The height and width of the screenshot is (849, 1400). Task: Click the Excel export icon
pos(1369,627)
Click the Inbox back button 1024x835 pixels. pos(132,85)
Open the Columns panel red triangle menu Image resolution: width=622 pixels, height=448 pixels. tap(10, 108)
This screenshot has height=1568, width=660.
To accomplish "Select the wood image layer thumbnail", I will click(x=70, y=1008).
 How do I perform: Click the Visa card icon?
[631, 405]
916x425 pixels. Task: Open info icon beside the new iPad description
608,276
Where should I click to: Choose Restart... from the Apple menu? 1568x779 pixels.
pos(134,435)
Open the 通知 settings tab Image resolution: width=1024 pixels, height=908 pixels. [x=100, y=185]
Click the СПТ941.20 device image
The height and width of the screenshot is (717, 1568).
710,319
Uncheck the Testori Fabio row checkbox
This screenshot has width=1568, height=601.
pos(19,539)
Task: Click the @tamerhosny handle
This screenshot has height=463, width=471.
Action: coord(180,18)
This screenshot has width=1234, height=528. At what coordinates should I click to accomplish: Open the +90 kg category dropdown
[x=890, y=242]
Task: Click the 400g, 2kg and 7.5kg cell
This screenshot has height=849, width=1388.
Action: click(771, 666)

——————

» INSTRUCTIONS TO FOLLOW
Please write out all of the records above, character for character.

» SOLUTION BELOW
The height and width of the screenshot is (849, 1400). Task: Click the Excel export icon
pos(1369,627)
Click the Inbox back button 1024x835 pixels. pos(132,85)
Open the Columns panel red triangle menu Image resolution: width=622 pixels, height=448 pixels. tap(10, 108)
This screenshot has height=1568, width=660.
To accomplish "Select the wood image layer thumbnail", I will click(x=70, y=1008).
 How do I perform: Click the Visa card icon?
[631, 405]
916x425 pixels. Task: Open info icon beside the new iPad description
608,276
Where should I click to: Choose Restart... from the Apple menu? 1568x779 pixels.
pos(134,435)
Open the 通知 settings tab Image resolution: width=1024 pixels, height=908 pixels. [x=100, y=185]
Click the СПТ941.20 device image
The height and width of the screenshot is (717, 1568).
710,319
Uncheck the Testori Fabio row checkbox
This screenshot has width=1568, height=601.
pos(19,539)
Task: Click the @tamerhosny handle
This screenshot has height=463, width=471.
Action: coord(180,18)
This screenshot has width=1234, height=528. At what coordinates should I click to accomplish: Open the +90 kg category dropdown
[x=890, y=242]
Task: Click the 400g, 2kg and 7.5kg cell
This screenshot has height=849, width=1388.
Action: click(771, 666)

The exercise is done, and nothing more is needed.